Требование 1: Объясните в одном–трёх предложениях, почему, согласно отрывку ниже, в поэме «Двенадцать» слышался рассказ паренька о взятии Зимнего, хотя о штурме в поэме ничего не говорилось.

Приведённый отрывок:
В ночь взятия Зимнего я был у казарм Павловского полка, на Марсовом поле, и помню, как привели туда воительниц женского батальона. Очень по-доброму держали себя с ними солдаты, и женщины присмирели.

Вспоминаю рассказ одного из рядовых участников штурма Зимнего, слышанный, может быть, в ту же ночь, а возможно, через день-два после нее. В этом рассказе были и ветер, и небо, и просторы, и толпы, и гирлянды фонарей посреди Дворцовой площади, у гранита Александровской колонны, и сверкающий окнами всех своих этажей Зимний дворец как центр всего, как крепость, которой надо во что бы то ни стало овладеть, как последняя твердыня всего, что мешало жить, дышать, радоваться. Рассказчик, молодой питерский парень, описывал все это так, словно впервые вступил на эту с детства знакомую площадь, все в его рассказе было новым, впервые увиденным, а огромное небо над городом он, кажется, и впрямь впервые заметил. Это была еще устная литература.

Затем пришла поэзия. Зимний ветер восемнадцатого года трепал плохо приклеенный к стене дома газетный лист. Остановившись и прижав ладонью газету, я увидел в ней стихотворные строки. Так, на мартовском ветру Петрограда, я впервые прочел поэму Блока «Двенадцать». И показалось, что все, что бушевало вокруг, нашло свой поэтический язык. Даже метель была отнюдь не символической, а именно такой, какая крутила на улицах Петрограда. Я услышал в этой поэме и рассказ паренька о взятии Зимнего, хотя в поэме ничего не было о штурме. Но он присутствовал в огромном размахе, в пафосе, в ощущении новых, небывалых событий, в дыхании живой истории, отбрасывавшей, как хлам, прежние чувства, привычки, навыки.

В 1920 году мне привелось в очень узкой компании в Москве слышать в чтении Маяковского его «Мистерию-буфф», и вновь вспомнился мне рассказ молодого паренька у Павловских казарм. Представитель Наркомпроса, человек с полубезумными глазами, начал свое высказывание о поэме такими словами:

— У вас есть космическое ощущение...

Требование 2: Перепишите без изменений строки из перечня строк ниже: от строки с «Where should I click to: Open the Log» до строки с «coord(128,5)» включительно.

Строки с текстом и указанием на элемент:
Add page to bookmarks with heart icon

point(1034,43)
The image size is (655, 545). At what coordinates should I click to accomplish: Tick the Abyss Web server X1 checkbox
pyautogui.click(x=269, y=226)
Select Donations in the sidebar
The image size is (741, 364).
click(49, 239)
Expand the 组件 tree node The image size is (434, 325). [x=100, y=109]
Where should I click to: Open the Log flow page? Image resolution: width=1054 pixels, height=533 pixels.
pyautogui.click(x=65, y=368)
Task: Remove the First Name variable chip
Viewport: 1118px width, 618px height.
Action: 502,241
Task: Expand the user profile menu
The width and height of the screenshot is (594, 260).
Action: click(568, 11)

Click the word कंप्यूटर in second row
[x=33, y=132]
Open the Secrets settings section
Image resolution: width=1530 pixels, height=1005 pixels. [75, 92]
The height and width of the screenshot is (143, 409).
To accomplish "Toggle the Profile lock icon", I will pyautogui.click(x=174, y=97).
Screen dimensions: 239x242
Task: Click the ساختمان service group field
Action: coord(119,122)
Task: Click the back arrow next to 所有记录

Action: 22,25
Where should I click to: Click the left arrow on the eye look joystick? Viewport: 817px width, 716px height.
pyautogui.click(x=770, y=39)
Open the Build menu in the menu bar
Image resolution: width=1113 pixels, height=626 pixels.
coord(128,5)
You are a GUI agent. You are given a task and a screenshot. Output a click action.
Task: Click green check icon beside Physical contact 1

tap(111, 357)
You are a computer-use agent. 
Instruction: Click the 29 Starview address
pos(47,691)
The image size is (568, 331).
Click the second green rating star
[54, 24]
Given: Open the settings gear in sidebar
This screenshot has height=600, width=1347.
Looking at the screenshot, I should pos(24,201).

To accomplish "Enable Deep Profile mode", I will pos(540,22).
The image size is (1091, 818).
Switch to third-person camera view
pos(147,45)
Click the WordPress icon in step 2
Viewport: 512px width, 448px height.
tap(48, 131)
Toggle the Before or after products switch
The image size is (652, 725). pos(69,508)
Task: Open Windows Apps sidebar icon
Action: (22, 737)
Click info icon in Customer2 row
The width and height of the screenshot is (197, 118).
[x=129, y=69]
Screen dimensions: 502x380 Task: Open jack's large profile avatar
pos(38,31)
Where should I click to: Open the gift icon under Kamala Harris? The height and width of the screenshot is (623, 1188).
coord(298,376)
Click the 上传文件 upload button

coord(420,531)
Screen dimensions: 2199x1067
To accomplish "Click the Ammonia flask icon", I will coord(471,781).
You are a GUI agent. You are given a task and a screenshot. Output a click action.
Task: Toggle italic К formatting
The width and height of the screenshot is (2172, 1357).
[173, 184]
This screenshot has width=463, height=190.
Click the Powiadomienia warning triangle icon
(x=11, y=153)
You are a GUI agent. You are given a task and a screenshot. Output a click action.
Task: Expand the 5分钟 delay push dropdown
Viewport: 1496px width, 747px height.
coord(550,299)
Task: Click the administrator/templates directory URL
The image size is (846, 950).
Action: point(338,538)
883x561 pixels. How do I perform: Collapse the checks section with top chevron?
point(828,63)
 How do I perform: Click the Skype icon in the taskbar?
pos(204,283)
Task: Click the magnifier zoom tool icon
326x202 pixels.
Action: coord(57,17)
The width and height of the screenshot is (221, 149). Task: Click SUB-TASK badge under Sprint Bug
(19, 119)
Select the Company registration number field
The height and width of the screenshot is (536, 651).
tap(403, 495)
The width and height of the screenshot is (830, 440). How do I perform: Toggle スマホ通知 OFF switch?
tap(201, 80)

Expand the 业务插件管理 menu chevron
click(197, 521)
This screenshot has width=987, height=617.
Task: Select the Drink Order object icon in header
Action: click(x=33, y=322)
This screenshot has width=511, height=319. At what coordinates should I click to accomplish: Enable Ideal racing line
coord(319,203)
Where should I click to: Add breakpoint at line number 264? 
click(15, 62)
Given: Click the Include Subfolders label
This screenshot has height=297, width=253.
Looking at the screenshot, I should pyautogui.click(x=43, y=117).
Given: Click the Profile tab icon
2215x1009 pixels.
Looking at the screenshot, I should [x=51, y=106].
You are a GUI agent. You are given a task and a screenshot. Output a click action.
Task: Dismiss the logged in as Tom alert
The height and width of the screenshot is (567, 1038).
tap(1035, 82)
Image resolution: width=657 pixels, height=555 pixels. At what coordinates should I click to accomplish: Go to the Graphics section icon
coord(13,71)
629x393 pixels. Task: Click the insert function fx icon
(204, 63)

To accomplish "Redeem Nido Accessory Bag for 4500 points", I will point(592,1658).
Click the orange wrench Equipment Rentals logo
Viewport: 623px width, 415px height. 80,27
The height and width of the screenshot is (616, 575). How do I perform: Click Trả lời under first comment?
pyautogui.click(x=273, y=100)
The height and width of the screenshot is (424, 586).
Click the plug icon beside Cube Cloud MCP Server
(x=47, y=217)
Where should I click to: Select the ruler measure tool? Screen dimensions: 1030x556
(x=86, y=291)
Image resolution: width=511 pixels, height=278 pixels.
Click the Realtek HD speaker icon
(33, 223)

Ответ 1: Штурм присутствовал в поэме не как описанное событие, а в её огромном размахе, в пафосе и в ощущении новых, небывалых событий. В ней чувствовалось дыхание живой истории, отбрасывавшей, как хлам, прежние чувства, привычки и навыки.

Ответ 2:
Where should I click to: Open the Log flow page? Image resolution: width=1054 pixels, height=533 pixels.
pyautogui.click(x=65, y=368)
Task: Remove the First Name variable chip
Viewport: 1118px width, 618px height.
Action: 502,241
Task: Expand the user profile menu
The width and height of the screenshot is (594, 260).
Action: click(568, 11)

Click the word कंप्यूटर in second row
[x=33, y=132]
Open the Secrets settings section
Image resolution: width=1530 pixels, height=1005 pixels. [75, 92]
The height and width of the screenshot is (143, 409).
To accomplish "Toggle the Profile lock icon", I will pyautogui.click(x=174, y=97).
Screen dimensions: 239x242
Task: Click the ساختمان service group field
Action: coord(119,122)
Task: Click the back arrow next to 所有记录

Action: 22,25
Where should I click to: Click the left arrow on the eye look joystick? Viewport: 817px width, 716px height.
pyautogui.click(x=770, y=39)
Open the Build menu in the menu bar
Image resolution: width=1113 pixels, height=626 pixels.
coord(128,5)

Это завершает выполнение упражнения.